There are two mTOR multisubunit protein complexes which have been shown to be differentially regulated. mTOR complex 1 (mTORC1) and mTOR complex 2 (mTORC2) share the protein components DEP domain containing mTOR-interacting protein (DEPTOR), mammalian lethal with sec-13 protein 8 (mLST8, also known as GβL), telomere maintenance 2 (telO2), and telO2-Interacting Protein 1 (tti1) (shown as light blue in Figure 2). mTORC1 has three core components: mTOR, regulatory-associated protein of mTOR (Raptor), and mammalian lethal with sec-13 protein 8 (mLST8). Whereas mTOR complex 2 (mTORC2) core components share mTOR, mLST8, but also include rapamycin-insensitive companion of TOR (Rictor), and mammalian stress-activated map kinase-interacting protein 1 (mSIN1) (Figure 2) . mTORC1 is activated by nutrients and growth factors while being inhibited in low energy cellular states. A known complexity with the mTOR pathway is the difference in response to inhibitors, not only by mTORC1 and mTORC2, but also by tissue. mTORC1 is universally inhibited by rapamycin, whereas mTORC2 needs long term exposure to be inhibited by rapamycin which continues to be investigated. While DEPTOR is known to partially inhibit mTORC1 it may not decrease lipogenesis or inflammation alone, however in conjunction with AKT Serine/Threonine Kinase 1 (AKT) inhibitors can result in both decreases in lipogenesis and inflammation . Combination therapy may be necessary in targeting mTORC1 to attained desired effects.

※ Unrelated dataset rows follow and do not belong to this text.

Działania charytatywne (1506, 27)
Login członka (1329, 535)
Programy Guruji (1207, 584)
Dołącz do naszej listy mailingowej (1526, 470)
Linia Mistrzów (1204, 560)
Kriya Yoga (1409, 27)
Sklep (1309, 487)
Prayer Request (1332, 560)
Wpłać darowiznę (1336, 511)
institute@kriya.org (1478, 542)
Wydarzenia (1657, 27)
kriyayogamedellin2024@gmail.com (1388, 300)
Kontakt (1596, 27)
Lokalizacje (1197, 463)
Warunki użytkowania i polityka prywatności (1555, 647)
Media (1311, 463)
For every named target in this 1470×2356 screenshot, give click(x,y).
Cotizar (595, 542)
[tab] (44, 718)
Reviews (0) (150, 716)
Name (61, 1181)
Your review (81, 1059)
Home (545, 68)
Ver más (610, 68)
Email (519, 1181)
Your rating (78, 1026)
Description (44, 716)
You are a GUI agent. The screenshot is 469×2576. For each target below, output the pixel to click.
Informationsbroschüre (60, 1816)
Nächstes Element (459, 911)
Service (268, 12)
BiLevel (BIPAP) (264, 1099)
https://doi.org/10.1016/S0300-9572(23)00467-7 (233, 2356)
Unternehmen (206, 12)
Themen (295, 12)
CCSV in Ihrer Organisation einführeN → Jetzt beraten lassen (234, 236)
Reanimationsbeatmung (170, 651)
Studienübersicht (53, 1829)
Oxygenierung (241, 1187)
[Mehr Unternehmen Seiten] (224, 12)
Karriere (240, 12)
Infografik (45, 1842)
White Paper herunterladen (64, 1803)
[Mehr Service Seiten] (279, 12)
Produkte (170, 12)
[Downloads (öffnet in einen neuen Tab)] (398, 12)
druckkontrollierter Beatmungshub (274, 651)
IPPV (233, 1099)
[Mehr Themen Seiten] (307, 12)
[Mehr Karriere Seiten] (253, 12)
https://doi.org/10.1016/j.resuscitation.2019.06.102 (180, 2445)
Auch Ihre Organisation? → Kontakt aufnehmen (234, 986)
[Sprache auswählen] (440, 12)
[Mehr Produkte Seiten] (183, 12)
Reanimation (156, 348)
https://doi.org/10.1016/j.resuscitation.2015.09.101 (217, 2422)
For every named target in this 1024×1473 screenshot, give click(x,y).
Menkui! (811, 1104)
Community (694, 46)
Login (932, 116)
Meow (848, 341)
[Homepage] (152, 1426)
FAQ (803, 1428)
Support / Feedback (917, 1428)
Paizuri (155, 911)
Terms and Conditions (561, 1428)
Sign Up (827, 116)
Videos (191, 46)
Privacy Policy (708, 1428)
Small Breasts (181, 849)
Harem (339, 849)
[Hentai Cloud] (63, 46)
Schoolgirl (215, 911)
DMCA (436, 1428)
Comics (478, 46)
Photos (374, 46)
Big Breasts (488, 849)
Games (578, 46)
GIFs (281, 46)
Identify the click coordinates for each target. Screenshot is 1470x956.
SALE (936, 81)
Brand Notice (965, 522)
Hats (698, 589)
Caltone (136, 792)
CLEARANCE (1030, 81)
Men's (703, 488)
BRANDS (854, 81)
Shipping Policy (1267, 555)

While multiple targets upstream of mTOR continue to be investigated, well described downstream actions of mTOR help in analysis of in vivo, in vitro, and clinical studies. While the major downstream effect of mTOR activation is anabolic energy production (with inhibitors shifting to catabolic energy production from fat), another significant downstream effect of mTOR activation is increased inflammation. In general people living in the western world live in a state of excess inflammation. Time restricted feeding (TRF) was found to help immune response, reducing systemic low-grade inflammation and age-related chronic diseases linked to immunosenescence, without compromising muscle performance . The reduced inflammation seen in calorically restricted individuals is partially due to an increase in autophagy from CR (see below). The mTOR pathway has been shown to trigger the development of T cells, B cells, and antigen-presenting cells (APC). Indeed resveratrol (found in plants such as grapes, red wine, mulberries, and peanuts) has been described as a broad spectrum of action anti-inflammatory which attenuates microglial cell overactivation through mTOR inhibition . Resveratrol inhibition of NF-κB causes an increase in superoxide dismutase (SOD) and results in decreased proinflammatory cytokines IL-1β, IL-6, and TNF-α [73, 74, 75, 76].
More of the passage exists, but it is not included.